On Tuesday Swiss justice minister Simonetta Sommaruga presented the government’s case to the media after months of deliberation on the issue in parliament.
Young third generation immigrants who were schooled in Switzerland should, under certain conditions, be able to apply for ‘facilitated naturalization’, a simplified version of the regular naturalization process, the government said in a statement.
It will recommend that the public votes in favour of a new law to that effect, which requires a change to the constitution, when they go to the polls on February 12th.
“Young third generation foreigners were born in Switzerland and were schooled there. They work and participate in social life in the same way as young Swiss people,” said the statement, adding that such people “are an important part of our society”.

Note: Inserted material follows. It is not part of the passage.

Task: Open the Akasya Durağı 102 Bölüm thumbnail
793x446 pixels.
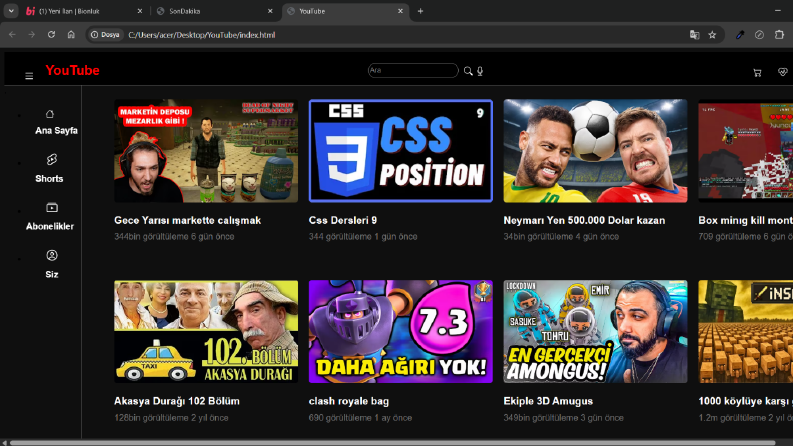Action: point(206,332)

“This proposed modification to the constitution recognizes the fact they have lived their whole lives in Switzerland”.
There are, however, certain conditions.
As with anyone wanting to become Swiss, third generation immigrants must be well integrated, respect Swiss law, order and values, and speak a national language.
To apply for facilitated naturalization they must have been born in Switzerland, have completed at least five years of schooling here and have a permanent residence permit.

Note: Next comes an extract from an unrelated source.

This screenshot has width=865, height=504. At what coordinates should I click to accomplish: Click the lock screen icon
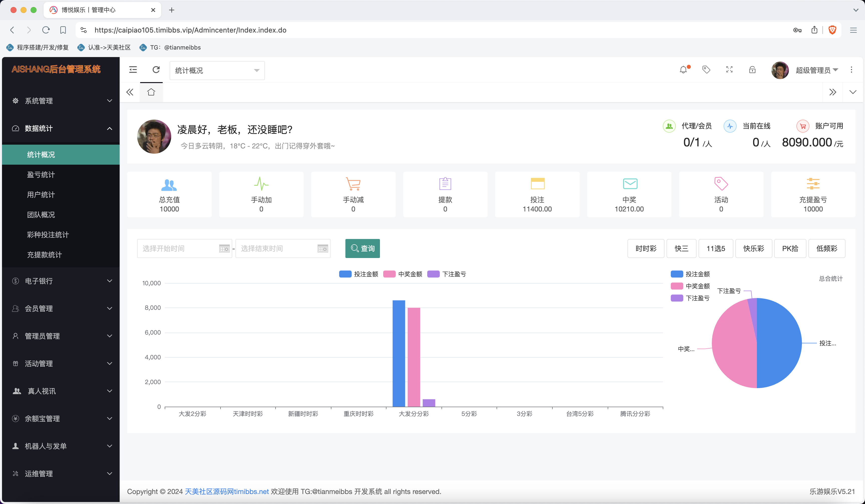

One of their parents should have lived a minimum of ten years in Switzerland and have attended school here for at least five years. Plus a grandparent must also have either been born in Switzerland or have been granted permanent residency.

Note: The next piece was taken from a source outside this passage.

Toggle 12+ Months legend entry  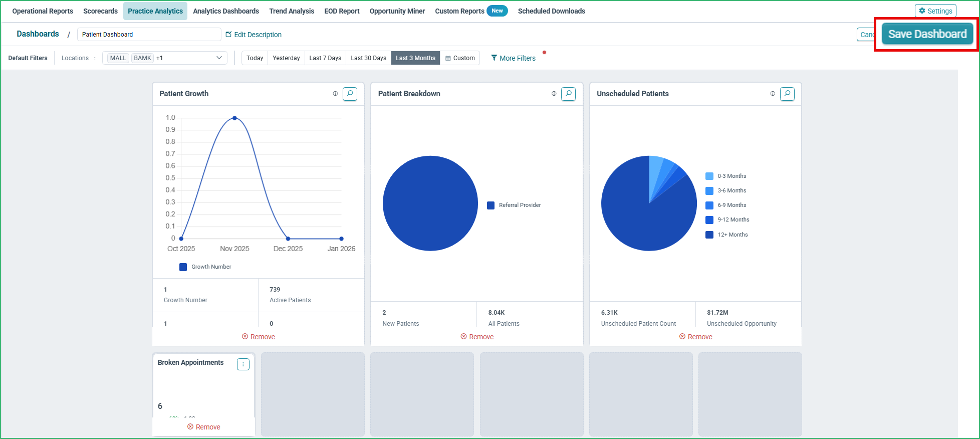tap(726, 235)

Finally, applicants cannot be over 25 years of age – a proviso added in parliament over fears people could shirk their military service obligations by only applying for citizenship after that age.
According to a recent study Switzerland has 24,650 third generation immigrants aged 9-25 who meet these criteria.
Unlike in many other countries, a person does not automatically become a Swiss citizen if they are born in the country. If neither their parents nor grandparents were Swiss, that could mean they are the third generation of a family living in the country without citizenship.
Even if this new law is approved by the public, such people will not become entitled to citizenship. They must apply for the facilitated process and have their application examined by federal authorities, who have the final say.
Facilitated naturalization is already available to foreign spouses of Swiss citizens who meet certain conditions.
It is generally a much shorter and simpler process than regular naturalization, which is decided by the cantonal and communal authorities of the area in which the applicant lives.